> **CONSIGNES**
**A.** Recopiez intégralement la recension, sans y apporter la moindre modification.
**B.** Dans les entrées, réécrivez les lignes allant de celle qui contient « Sign Up (250, 16) » à celle qui contient « Shop (134, 472) », en substituant « Actualités » à « Blog » sans rien changer d'autre. Ne donnez que ces lignes.

> **EXTRAIT DU DOCUMENT**
* * * * * * * * *

Recension : Laure Bereni, Le Management de la vertu. La Diversité en entreprise à New York et à Paris (2023, Presses de Sciences Po)

Laure Bereni (2023), Le Management de la vertu. La Diversité en entreprise à New York et à Paris, Paris, Presses de Sciences Po, 288 p.

Recension version post-print par

Farah Deruelle
farah.deruelle@univ-tlse2.fr
Doctorante en sociologie, Université Toulouse Jean Jaurès/CERTOP ; CERTOP, Maison de la Recherche, 5 allées Antonio Machado, 31058 Toulouse cedex 9, France ;

 

Avec cet ouvrage pointu et résultant d’une décennie d’enquête, Laure Bereni propose « une lecture inédite du capitalisme contemporain et de ses nouveaux habits » (p. 8). Les habits en question désignent les politiques en plein essor de management de la diversité en entreprise, dont l’objectif est de prémunir les salarié·es de discriminations liées à la race, au sexe, à l’âge ou encore au handicap. Le désintéressement de la diversité paraît d’emblée un vœu pieu, sa qualité première étant d’être bonne pour les affaires. À l’heure où la mondialisation enjoint le patronat et son paternalisme à se refondre, la diversité sert surtout à la maximisation des rendements et à la conquête de nouveaux marchés raciaux. C’est sur l’institutionnalisation paradoxale de cette nouvelle catégorie de l’action publique que s’attarde l’ouvrage, soucieux de la resituer dans une ambitieuse comparaison internationale.

* * * * * * * * *

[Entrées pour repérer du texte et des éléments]
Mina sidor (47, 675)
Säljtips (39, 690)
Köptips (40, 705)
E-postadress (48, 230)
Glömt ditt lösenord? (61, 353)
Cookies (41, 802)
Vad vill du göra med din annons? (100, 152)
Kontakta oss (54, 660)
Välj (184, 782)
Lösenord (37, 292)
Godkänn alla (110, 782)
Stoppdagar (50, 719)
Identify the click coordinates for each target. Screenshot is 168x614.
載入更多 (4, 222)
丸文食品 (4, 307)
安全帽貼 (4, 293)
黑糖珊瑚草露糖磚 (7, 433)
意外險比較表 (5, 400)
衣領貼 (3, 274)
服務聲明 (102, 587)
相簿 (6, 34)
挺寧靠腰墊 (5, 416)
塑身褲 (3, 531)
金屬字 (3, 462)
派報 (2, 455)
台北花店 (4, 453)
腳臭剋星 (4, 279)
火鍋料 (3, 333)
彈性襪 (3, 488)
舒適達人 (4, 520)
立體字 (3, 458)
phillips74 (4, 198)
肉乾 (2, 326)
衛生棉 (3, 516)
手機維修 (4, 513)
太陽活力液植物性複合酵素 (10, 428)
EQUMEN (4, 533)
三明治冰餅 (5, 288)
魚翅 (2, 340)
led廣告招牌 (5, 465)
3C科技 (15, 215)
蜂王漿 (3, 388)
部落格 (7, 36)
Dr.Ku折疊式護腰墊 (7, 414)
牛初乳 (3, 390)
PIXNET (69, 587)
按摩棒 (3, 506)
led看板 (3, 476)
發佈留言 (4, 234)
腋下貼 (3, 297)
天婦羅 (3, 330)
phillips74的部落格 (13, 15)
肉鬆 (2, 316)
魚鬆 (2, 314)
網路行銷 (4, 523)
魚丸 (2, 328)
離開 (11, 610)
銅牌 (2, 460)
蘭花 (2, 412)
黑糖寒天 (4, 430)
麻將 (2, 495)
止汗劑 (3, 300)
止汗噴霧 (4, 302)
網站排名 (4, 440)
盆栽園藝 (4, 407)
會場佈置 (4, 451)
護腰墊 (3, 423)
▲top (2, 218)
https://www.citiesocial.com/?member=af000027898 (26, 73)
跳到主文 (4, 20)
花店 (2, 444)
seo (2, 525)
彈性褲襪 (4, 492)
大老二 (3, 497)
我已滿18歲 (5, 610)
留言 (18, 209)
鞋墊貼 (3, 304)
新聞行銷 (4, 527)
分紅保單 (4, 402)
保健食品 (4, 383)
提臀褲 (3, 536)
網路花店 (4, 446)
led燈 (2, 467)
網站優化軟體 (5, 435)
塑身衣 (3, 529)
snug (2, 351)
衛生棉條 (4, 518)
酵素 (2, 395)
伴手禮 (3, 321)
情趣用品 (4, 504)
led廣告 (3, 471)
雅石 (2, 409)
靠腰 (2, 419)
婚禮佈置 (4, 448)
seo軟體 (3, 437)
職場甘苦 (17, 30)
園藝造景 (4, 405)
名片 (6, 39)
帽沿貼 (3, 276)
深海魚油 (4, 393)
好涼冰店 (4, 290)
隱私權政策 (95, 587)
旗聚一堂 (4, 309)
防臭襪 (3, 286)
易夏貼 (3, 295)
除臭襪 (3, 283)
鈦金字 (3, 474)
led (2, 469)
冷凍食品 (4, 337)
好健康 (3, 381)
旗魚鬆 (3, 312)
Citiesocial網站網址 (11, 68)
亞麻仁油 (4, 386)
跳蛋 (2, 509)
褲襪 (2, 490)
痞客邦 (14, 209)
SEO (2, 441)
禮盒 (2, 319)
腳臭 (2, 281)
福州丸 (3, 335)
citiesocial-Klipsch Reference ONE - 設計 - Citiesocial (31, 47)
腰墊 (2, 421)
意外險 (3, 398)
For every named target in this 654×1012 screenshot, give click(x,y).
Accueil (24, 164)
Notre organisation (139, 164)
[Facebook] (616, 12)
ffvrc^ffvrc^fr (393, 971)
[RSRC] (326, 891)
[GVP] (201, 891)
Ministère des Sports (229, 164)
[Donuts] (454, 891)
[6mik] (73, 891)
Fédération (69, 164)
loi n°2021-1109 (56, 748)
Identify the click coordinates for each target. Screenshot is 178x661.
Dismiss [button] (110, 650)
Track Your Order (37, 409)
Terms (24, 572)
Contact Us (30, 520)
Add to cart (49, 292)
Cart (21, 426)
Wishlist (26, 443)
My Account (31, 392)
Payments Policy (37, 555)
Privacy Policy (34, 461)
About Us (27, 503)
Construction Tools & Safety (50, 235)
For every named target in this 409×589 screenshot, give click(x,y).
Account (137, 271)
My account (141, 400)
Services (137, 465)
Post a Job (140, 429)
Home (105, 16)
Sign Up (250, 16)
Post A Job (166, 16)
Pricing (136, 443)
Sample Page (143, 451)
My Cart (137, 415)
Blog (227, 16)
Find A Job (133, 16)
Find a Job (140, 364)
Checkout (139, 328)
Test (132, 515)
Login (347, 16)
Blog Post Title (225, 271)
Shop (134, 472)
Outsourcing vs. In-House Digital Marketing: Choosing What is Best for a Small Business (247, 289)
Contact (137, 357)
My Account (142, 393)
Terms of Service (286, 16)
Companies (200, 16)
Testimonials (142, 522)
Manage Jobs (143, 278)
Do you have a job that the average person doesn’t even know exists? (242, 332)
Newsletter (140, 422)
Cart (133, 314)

* * * * * * * * *

> **CORRIGÉ**
**A.**
Recension : Laure Bereni, Le Management de la vertu. La Diversité en entreprise à New York et à Paris (2023, Presses de Sciences Po)

Laure Bereni (2023), Le Management de la vertu. La Diversité en entreprise à New York et à Paris, Paris, Presses de Sciences Po, 288 p.

Recension version post-print par

Farah Deruelle
farah.deruelle@univ-tlse2.fr
Doctorante en sociologie, Université Toulouse Jean Jaurès/CERTOP ; CERTOP, Maison de la Recherche, 5 allées Antonio Machado, 31058 Toulouse cedex 9, France ;

 

Avec cet ouvrage pointu et résultant d’une décennie d’enquête, Laure Bereni propose « une lecture inédite du capitalisme contemporain et de ses nouveaux habits » (p. 8). Les habits en question désignent les politiques en plein essor de management de la diversité en entreprise, dont l’objectif est de prémunir les salarié·es de discriminations liées à la race, au sexe, à l’âge ou encore au handicap. Le désintéressement de la diversité paraît d’emblée un vœu pieu, sa qualité première étant d’être bonne pour les affaires. À l’heure où la mondialisation enjoint le patronat et son paternalisme à se refondre, la diversité sert surtout à la maximisation des rendements et à la conquête de nouveaux marchés raciaux. C’est sur l’institutionnalisation paradoxale de cette nouvelle catégorie de l’action publique que s’attarde l’ouvrage, soucieux de la resituer dans une ambitieuse comparaison internationale.

**B.**
Sign Up (250, 16)
Post A Job (166, 16)
Pricing (136, 443)
Sample Page (143, 451)
My Cart (137, 415)
Actualités (227, 16)
Find A Job (133, 16)
Find a Job (140, 364)
Checkout (139, 328)
Test (132, 515)
Login (347, 16)
Actualités Post Title (225, 271)
Shop (134, 472)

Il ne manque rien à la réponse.